»»

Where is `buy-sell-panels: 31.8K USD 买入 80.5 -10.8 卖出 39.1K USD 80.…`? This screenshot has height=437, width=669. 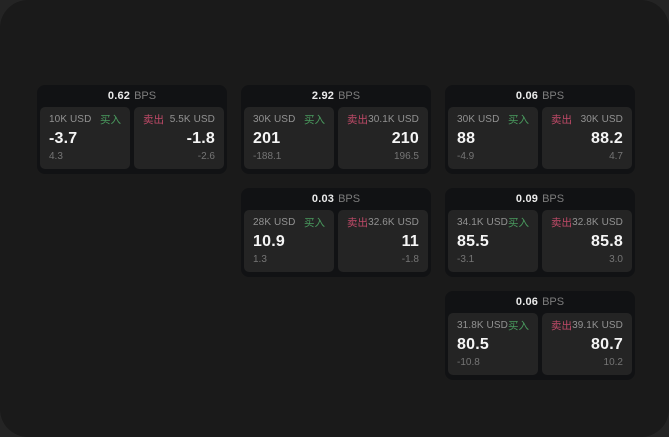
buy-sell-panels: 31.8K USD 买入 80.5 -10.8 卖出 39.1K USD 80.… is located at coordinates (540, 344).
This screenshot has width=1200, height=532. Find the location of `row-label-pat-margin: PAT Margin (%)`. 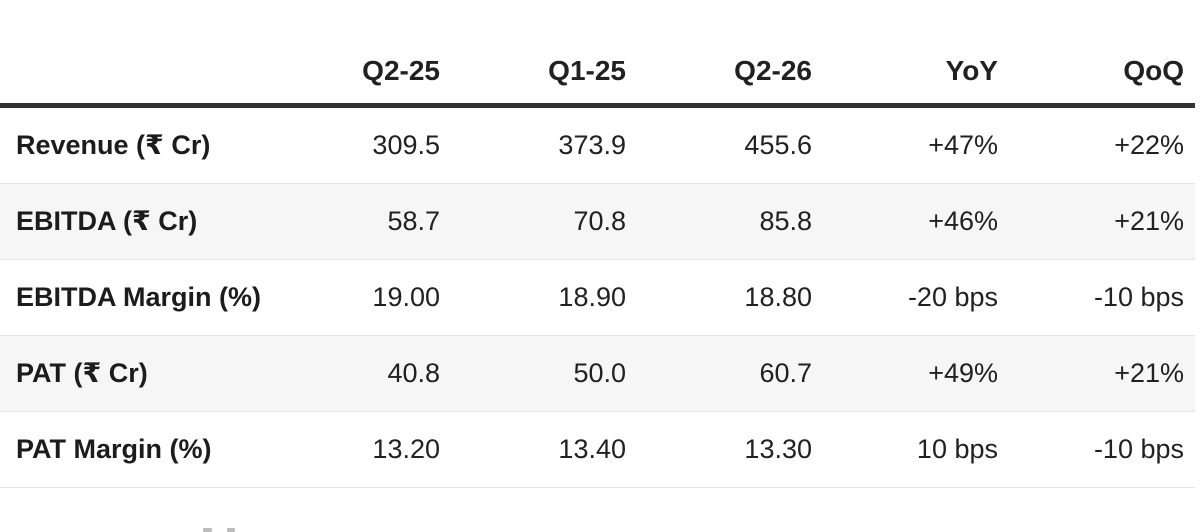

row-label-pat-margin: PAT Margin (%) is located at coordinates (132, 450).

««
»»

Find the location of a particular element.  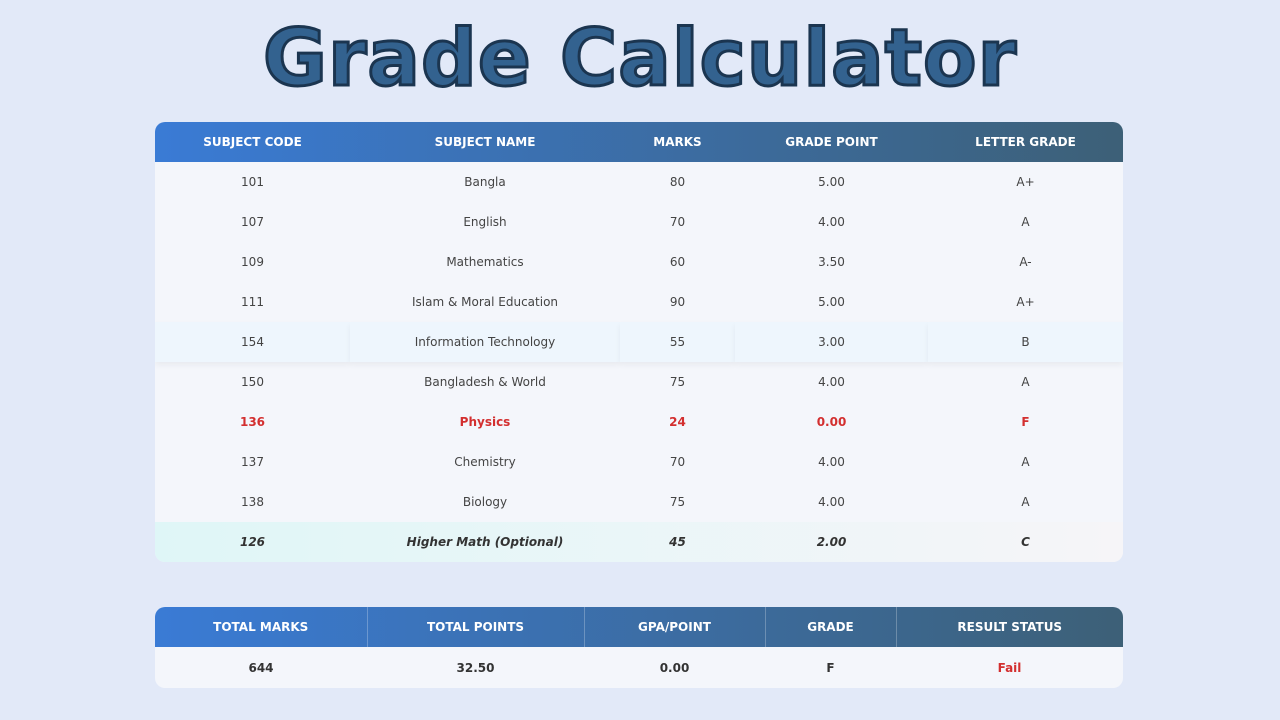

««

| Work required |
Format as a numbered list the lines beginning at the line that has "has height=437, width=669." and stopping after the line that has "row-label-pat-margin: PAT Margin (%) is", leaving out blank lines. Leave the pictures out of the answer.

| Solution below |
1. Where is `buy-sell-panels: 31.8K USD 买入 80.5 -10.8 卖出 39.1K USD 80.…`? This screenshot has height=437, width=669. 
2. buy-sell-panels: 31.8K USD 买入 80.5 -10.8 卖出 39.1K USD 80.… is located at coordinates (540, 344).
3. This screenshot has width=1200, height=532. Find the location of `row-label-pat-margin: PAT Margin (%)`. 
4. row-label-pat-margin: PAT Margin (%) is located at coordinates (132, 450).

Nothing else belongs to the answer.